Can you rewrite the items from the start through the line containing "The image size is (780, 2560).", replacing "Identify" with "Find" and leaving everything else unchanged?

Records contained in a dataset:
++++++++++++++++++++

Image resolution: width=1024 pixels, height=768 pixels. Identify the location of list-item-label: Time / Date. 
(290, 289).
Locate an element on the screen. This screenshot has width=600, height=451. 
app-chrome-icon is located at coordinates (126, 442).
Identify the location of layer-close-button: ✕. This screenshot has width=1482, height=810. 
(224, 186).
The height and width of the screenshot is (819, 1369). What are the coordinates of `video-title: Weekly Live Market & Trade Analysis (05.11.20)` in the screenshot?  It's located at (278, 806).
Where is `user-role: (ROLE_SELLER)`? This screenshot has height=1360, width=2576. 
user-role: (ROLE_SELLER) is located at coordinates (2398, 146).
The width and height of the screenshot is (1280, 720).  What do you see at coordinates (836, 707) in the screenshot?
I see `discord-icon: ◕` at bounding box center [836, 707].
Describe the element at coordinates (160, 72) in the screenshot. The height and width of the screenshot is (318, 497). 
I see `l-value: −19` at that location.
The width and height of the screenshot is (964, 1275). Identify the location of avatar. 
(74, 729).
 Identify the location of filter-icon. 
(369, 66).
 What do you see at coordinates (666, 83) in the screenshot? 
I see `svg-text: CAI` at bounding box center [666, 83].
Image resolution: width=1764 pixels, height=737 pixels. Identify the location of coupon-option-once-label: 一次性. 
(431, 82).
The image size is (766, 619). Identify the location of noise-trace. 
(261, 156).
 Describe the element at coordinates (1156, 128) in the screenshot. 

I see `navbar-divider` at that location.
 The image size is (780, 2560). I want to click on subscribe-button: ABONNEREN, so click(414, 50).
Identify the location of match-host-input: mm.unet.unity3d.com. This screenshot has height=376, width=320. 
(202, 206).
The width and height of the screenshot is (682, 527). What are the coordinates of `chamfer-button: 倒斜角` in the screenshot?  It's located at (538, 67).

++++++++++++++++++++

== Exercise solution ==
Image resolution: width=1024 pixels, height=768 pixels. Find the location of list-item-label: Time / Date. 
(290, 289).
Locate an element on the screen. This screenshot has width=600, height=451. 
app-chrome-icon is located at coordinates (126, 442).
Find the location of layer-close-button: ✕. This screenshot has width=1482, height=810. 
(224, 186).
The height and width of the screenshot is (819, 1369). What are the coordinates of `video-title: Weekly Live Market & Trade Analysis (05.11.20)` in the screenshot?  It's located at (278, 806).
Where is `user-role: (ROLE_SELLER)`? This screenshot has height=1360, width=2576. 
user-role: (ROLE_SELLER) is located at coordinates (2398, 146).
The width and height of the screenshot is (1280, 720).  What do you see at coordinates (836, 707) in the screenshot?
I see `discord-icon: ◕` at bounding box center [836, 707].
Describe the element at coordinates (160, 72) in the screenshot. The height and width of the screenshot is (318, 497). 
I see `l-value: −19` at that location.
The width and height of the screenshot is (964, 1275). Find the location of avatar. 
(74, 729).
 Find the location of filter-icon. 
(369, 66).
 What do you see at coordinates (666, 83) in the screenshot? 
I see `svg-text: CAI` at bounding box center [666, 83].
Image resolution: width=1764 pixels, height=737 pixels. Find the location of coupon-option-once-label: 一次性. 
(431, 82).
The image size is (766, 619). Find the location of noise-trace. 
(261, 156).
 Describe the element at coordinates (1156, 128) in the screenshot. 

I see `navbar-divider` at that location.
 The image size is (780, 2560). I want to click on subscribe-button: ABONNEREN, so click(414, 50).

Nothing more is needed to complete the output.